→ Task description: Across the listing below, work out how many lines include the word "page". Give the number alone.

☆ ☆ ☆ ☆

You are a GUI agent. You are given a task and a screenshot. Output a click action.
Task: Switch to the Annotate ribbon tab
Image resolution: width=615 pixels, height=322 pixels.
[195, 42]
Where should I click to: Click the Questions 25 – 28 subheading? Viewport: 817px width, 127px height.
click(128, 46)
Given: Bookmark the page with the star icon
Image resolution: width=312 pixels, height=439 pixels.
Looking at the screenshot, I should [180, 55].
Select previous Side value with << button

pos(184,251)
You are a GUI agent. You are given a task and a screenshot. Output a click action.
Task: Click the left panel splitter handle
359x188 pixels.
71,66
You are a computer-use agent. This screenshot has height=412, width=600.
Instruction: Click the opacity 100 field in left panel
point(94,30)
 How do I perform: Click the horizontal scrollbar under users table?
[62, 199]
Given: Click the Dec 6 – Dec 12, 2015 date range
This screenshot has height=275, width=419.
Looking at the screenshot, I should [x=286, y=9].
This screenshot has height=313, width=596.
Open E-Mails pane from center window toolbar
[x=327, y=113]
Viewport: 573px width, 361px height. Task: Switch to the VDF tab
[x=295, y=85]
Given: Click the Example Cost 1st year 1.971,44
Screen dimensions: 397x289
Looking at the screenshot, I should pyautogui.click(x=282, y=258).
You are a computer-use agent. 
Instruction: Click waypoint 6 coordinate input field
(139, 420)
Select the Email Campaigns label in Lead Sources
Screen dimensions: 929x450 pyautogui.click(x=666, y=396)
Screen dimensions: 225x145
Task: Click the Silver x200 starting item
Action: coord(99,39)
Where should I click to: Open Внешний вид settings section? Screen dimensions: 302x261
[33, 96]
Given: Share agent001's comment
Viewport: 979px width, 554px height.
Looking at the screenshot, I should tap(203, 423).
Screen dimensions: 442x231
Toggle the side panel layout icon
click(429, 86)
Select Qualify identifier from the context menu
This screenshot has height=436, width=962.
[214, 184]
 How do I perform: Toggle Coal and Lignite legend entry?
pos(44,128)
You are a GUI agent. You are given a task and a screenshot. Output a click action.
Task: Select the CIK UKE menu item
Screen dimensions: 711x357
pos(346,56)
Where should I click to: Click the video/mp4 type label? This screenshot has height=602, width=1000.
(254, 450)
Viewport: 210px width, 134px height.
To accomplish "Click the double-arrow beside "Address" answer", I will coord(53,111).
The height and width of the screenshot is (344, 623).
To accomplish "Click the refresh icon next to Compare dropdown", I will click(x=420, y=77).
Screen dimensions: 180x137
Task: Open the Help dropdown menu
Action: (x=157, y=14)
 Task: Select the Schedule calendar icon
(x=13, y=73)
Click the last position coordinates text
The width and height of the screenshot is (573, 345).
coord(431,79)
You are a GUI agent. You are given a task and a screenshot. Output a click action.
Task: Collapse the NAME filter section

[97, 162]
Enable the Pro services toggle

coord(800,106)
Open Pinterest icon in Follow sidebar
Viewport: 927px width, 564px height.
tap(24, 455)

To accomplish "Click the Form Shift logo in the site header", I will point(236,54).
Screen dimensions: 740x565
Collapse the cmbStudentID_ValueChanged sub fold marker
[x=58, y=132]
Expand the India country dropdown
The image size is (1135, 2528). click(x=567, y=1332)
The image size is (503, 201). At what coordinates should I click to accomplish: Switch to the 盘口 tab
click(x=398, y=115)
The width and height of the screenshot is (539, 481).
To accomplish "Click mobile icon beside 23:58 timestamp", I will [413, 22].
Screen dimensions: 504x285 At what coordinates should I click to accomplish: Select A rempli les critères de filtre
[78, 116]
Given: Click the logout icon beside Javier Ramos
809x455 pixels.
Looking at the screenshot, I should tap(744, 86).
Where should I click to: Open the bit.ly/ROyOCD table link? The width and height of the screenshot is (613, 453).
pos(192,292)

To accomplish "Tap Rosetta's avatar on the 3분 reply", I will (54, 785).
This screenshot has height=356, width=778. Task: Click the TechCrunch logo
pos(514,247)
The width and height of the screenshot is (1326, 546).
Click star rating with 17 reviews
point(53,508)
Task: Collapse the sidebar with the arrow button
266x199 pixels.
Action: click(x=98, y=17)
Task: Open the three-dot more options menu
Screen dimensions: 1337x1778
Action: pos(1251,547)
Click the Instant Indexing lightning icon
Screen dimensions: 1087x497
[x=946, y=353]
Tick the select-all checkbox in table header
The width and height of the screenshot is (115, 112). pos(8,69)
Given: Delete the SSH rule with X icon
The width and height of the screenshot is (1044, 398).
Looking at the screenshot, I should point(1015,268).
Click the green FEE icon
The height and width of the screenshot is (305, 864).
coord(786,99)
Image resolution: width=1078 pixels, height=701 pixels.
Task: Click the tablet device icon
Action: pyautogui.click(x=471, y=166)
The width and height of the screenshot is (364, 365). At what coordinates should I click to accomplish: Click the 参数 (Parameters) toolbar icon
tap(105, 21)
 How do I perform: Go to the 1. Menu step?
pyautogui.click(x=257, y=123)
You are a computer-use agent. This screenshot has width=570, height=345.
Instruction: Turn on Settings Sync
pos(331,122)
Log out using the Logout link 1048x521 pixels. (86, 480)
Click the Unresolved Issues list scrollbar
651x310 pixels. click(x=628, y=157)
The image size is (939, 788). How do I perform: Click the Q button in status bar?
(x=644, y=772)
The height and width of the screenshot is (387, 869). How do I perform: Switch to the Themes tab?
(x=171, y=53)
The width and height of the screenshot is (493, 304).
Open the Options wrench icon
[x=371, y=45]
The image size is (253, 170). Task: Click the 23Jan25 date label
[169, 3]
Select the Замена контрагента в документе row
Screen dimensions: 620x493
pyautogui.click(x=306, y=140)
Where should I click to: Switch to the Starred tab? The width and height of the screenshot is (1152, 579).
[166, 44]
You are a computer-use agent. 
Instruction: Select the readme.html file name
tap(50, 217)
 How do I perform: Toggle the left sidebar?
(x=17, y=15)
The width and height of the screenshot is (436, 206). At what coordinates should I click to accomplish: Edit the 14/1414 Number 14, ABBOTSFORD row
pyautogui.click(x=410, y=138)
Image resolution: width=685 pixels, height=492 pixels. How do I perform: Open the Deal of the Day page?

☆ ☆ ☆ ☆

→ The completed task: 2